══ SOURCE EXTRACT

# Golf Video Games



## Fangirl_Golfer (Mar 24, 2014)

I am not much of a gamer but i do love playing golden tee golf when im out at the bar with a few friends. Does anyone else like that game?


----------



## Spike (Apr 4, 2014)

I have golden tee at my house! You can get it cheap just plugs into your TV.


----------



## 373 (Jun 9, 2006)

I've never been much for games. I used to have a flight simulator and the Tiger WOods golf game, but I grew tired of both.


----------



## Fourputt (Nov 18, 2006)

Never found a version of Tiger Woods/PGA Tour that I liked. I do still play Links 2003. It's a better golf simulation, with more than 1000 courses to play. The graphics may be a bit dated, but it plays more like the real thing.


----------



## 373 (Jun 9, 2006)

Since I use Linux on my two machines, most of the games don't work on it unless I run Windows in a partition. It's not worth bothering with since I rarely played any sort of video game anyway. I would love a flight simulator like I had with Windows 3.1. The game had a joystick controller that stuck to the desk with suction cups. It was a lot more like I remembered flying real planes. Just pressing buttons to turn, climb or land didn't impress me. I wanted the feel of how I remembered flying Cessnas when I lived in Jamaica.

When Windows 95 came out, that game wouldn't work anymore. Since then, I've never found one I enjoyed.

I tried a Tiger WOods golf game, but I got really tired of it, less than a month if I remember. I haven't even looked at another golf game since then.


----------



## Fourputt (Nov 18, 2006)

DennisM said:


> Since I use Linux on my two machines, most of the games don't work on it unless I run Windows in a partition. It's not worth bothering with since I rarely played any sort of video game anyway. I would love a flight simulator like I had with Windows 3.1. The game had a joystick controller that stuck to the desk with suction cups. It was a lot more like I remembered flying real planes. Just pressing buttons to turn, climb or land didn't impress me. I wanted the feel of how I remembered flying Cessnas when I lived in Jamaica.

════

**TASK DESCRIPTION:**
Reproduce the golf video games thread above word for word, from its title through the final post.

══ DATA EXCERPT

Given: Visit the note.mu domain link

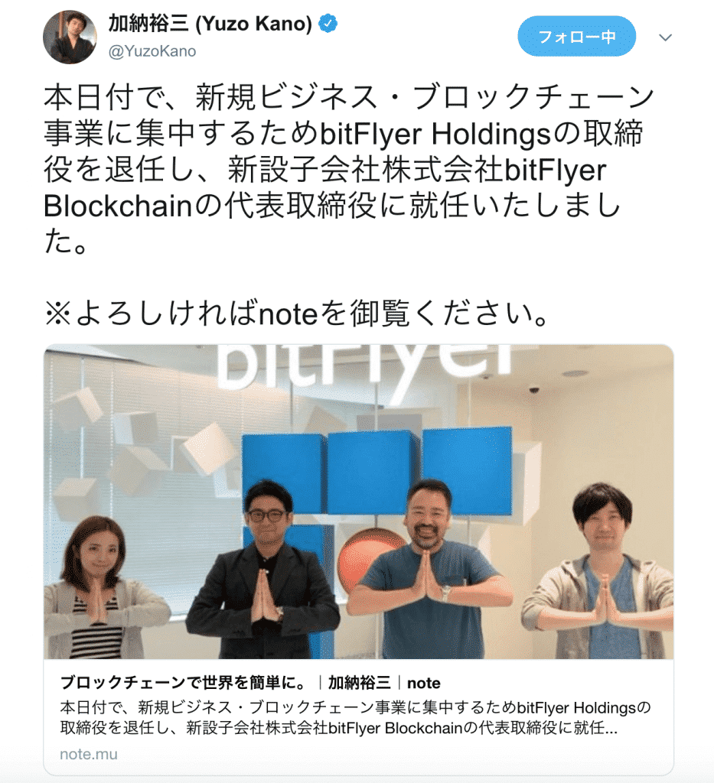Looking at the screenshot, I should click(x=89, y=754).
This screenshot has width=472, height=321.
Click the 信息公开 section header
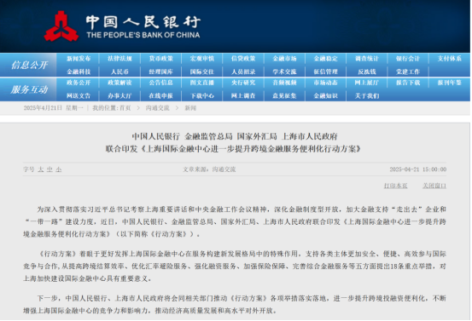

════

**SOLUTION:**
# Golf Video Games



## Fangirl_Golfer (Mar 24, 2014)

I am not much of a gamer but i do love playing golden tee golf when im out at the bar with a few friends. Does anyone else like that game?


----------



## Spike (Apr 4, 2014)

I have golden tee at my house! You can get it cheap just plugs into your TV.


----------



## 373 (Jun 9, 2006)

I've never been much for games. I used to have a flight simulator and the Tiger WOods golf game, but I grew tired of both.


----------



## Fourputt (Nov 18, 2006)

Never found a version of Tiger Woods/PGA Tour that I liked. I do still play Links 2003. It's a better golf simulation, with more than 1000 courses to play. The graphics may be a bit dated, but it plays more like the real thing.


----------



## 373 (Jun 9, 2006)

Since I use Linux on my two machines, most of the games don't work on it unless I run Windows in a partition. It's not worth bothering with since I rarely played any sort of video game anyway. I would love a flight simulator like I had with Windows 3.1. The game had a joystick controller that stuck to the desk with suction cups. It was a lot more like I remembered flying real planes. Just pressing buttons to turn, climb or land didn't impress me. I wanted the feel of how I remembered flying Cessnas when I lived in Jamaica.

When Windows 95 came out, that game wouldn't work anymore. Since then, I've never found one I enjoyed.

I tried a Tiger WOods golf game, but I got really tired of it, less than a month if I remember. I haven't even looked at another golf game since then.


----------



## Fourputt (Nov 18, 2006)

DennisM said:


> Since I use Linux on my two machines, most of the games don't work on it unless I run Windows in a partition. It's not worth bothering with since I rarely played any sort of video game anyway. I would love a flight simulator like I had with Windows 3.1. The game had a joystick controller that stuck to the desk with suction cups. It was a lot more like I remembered flying real planes. Just pressing buttons to turn, climb or land didn't impress me. I wanted the feel of how I remembered flying Cessnas when I lived in Jamaica.